* **Material provided**

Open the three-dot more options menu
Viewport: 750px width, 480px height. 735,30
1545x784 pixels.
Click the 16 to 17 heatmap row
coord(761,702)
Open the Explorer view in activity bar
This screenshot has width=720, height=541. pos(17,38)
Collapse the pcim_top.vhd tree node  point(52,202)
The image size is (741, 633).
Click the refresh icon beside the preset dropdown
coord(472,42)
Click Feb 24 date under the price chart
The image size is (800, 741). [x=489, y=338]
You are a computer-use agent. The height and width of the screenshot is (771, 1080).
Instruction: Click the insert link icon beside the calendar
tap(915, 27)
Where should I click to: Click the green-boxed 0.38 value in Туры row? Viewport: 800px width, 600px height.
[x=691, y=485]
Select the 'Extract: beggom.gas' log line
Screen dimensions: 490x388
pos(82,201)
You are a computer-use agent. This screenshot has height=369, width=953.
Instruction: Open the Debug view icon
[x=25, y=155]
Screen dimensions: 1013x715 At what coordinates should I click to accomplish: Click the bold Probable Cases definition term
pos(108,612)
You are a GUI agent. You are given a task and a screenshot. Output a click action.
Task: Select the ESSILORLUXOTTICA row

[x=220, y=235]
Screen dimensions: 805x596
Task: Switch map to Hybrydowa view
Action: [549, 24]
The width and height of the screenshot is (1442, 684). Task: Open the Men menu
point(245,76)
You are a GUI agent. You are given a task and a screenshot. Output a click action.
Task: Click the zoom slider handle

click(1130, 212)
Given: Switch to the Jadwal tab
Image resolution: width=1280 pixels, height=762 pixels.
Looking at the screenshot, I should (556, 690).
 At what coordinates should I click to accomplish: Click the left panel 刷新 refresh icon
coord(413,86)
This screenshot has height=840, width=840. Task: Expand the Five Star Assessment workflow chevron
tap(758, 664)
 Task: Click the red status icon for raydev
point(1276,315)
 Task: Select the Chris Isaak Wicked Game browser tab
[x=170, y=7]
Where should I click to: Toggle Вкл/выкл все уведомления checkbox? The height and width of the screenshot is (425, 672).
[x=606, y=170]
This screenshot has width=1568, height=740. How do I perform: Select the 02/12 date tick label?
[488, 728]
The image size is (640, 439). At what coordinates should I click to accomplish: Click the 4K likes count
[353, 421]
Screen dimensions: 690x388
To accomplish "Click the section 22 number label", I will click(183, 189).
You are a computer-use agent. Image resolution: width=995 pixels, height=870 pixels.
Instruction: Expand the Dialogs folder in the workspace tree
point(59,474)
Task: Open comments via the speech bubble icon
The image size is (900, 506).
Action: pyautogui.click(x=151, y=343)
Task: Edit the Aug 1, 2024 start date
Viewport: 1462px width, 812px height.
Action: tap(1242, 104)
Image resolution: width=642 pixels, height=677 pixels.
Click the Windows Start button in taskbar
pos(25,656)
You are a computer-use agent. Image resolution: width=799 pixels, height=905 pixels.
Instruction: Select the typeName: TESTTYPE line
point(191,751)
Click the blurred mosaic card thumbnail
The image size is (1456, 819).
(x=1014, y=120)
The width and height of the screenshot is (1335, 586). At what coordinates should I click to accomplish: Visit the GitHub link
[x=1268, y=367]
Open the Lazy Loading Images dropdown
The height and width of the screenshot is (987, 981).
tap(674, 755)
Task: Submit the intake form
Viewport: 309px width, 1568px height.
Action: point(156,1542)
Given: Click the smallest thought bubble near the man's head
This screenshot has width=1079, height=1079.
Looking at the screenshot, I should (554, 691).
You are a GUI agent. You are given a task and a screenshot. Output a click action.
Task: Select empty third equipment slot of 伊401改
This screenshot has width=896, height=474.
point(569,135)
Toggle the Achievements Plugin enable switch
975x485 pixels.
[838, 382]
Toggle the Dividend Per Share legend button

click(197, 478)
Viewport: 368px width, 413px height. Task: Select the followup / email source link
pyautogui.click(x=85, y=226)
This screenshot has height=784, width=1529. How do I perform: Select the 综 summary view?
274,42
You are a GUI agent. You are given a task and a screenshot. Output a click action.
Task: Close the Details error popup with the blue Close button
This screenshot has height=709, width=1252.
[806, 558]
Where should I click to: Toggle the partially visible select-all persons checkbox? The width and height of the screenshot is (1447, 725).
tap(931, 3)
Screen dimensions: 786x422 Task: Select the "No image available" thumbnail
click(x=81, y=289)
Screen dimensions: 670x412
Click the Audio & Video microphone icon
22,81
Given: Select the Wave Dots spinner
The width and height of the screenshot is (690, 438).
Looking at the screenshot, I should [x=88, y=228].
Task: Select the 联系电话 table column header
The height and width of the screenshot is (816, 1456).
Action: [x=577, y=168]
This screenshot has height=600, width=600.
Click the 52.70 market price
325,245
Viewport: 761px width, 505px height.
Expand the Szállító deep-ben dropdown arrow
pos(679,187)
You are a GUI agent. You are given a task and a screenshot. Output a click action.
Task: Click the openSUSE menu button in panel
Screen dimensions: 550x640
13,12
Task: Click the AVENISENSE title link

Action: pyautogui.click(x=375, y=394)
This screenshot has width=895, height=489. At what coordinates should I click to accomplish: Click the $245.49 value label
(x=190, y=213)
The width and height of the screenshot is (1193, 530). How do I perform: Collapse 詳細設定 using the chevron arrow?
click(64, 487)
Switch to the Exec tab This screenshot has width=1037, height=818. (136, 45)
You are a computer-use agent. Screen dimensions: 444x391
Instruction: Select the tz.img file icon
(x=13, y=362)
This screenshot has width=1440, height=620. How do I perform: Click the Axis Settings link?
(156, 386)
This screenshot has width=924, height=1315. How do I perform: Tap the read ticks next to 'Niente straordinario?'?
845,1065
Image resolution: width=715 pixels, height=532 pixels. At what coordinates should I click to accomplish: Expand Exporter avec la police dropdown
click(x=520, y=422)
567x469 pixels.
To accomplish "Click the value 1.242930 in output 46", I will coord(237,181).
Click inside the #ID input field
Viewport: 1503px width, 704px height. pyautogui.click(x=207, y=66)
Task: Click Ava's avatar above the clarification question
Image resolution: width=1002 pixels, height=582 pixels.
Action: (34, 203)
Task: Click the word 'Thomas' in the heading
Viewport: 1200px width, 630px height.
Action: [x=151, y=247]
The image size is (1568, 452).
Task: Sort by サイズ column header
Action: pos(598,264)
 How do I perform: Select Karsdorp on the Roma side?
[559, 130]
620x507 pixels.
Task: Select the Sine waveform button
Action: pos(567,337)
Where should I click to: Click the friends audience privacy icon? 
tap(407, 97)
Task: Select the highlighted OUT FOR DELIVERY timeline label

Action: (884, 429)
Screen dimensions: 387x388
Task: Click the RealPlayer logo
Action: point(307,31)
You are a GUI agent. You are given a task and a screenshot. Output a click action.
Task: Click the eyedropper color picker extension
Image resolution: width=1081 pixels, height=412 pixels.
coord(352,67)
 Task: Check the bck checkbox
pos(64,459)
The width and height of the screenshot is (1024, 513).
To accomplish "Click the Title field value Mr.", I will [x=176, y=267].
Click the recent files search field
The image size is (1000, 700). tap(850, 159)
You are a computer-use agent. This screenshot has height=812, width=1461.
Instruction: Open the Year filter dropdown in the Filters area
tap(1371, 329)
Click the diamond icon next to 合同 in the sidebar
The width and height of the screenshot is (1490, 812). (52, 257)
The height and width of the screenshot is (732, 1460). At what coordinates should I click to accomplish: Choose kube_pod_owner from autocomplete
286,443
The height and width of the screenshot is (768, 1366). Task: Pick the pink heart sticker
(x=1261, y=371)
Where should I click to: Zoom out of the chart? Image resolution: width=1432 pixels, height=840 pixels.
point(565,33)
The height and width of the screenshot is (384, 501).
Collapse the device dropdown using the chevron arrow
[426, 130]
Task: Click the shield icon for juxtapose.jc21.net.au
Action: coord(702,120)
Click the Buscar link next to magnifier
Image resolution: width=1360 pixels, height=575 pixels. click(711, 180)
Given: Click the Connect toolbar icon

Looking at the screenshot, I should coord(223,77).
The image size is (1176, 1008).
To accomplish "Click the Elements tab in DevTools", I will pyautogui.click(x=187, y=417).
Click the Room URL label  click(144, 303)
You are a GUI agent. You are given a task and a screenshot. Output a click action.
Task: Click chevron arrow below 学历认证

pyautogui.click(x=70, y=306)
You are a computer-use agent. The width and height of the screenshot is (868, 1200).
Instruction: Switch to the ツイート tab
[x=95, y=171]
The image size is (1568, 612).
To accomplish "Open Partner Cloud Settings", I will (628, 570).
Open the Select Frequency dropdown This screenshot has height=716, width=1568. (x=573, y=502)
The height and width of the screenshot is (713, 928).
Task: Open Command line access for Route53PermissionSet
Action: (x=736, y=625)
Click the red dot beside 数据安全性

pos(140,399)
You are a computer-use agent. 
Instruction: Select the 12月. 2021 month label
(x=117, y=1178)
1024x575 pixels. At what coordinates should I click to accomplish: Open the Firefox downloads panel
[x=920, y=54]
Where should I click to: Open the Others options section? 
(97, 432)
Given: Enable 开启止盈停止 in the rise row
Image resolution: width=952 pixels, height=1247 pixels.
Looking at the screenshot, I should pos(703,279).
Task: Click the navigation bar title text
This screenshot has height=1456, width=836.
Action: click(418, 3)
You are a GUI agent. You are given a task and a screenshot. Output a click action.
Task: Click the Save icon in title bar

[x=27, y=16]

* **Work order**
Copy only this part of the entries above: the line with "The width and height of the screenshot is (1442, 684).", the line with "Screen dimensions: 690x388", and the lines between, all exactly as written.

* **Your response**
The width and height of the screenshot is (1442, 684). Task: Open the Men menu
point(245,76)
You are a GUI agent. You are given a task and a screenshot. Output a click action.
Task: Click the zoom slider handle

click(1130, 212)
Given: Switch to the Jadwal tab
Image resolution: width=1280 pixels, height=762 pixels.
Looking at the screenshot, I should (556, 690).
 At what coordinates should I click to accomplish: Click the left panel 刷新 refresh icon
coord(413,86)
This screenshot has height=840, width=840. Task: Expand the Five Star Assessment workflow chevron
tap(758, 664)
 Task: Click the red status icon for raydev
point(1276,315)
 Task: Select the Chris Isaak Wicked Game browser tab
[x=170, y=7]
Where should I click to: Toggle Вкл/выкл все уведомления checkbox? The height and width of the screenshot is (425, 672).
[x=606, y=170]
This screenshot has width=1568, height=740. How do I perform: Select the 02/12 date tick label?
[488, 728]
The image size is (640, 439). At what coordinates should I click to accomplish: Click the 4K likes count
[353, 421]
Screen dimensions: 690x388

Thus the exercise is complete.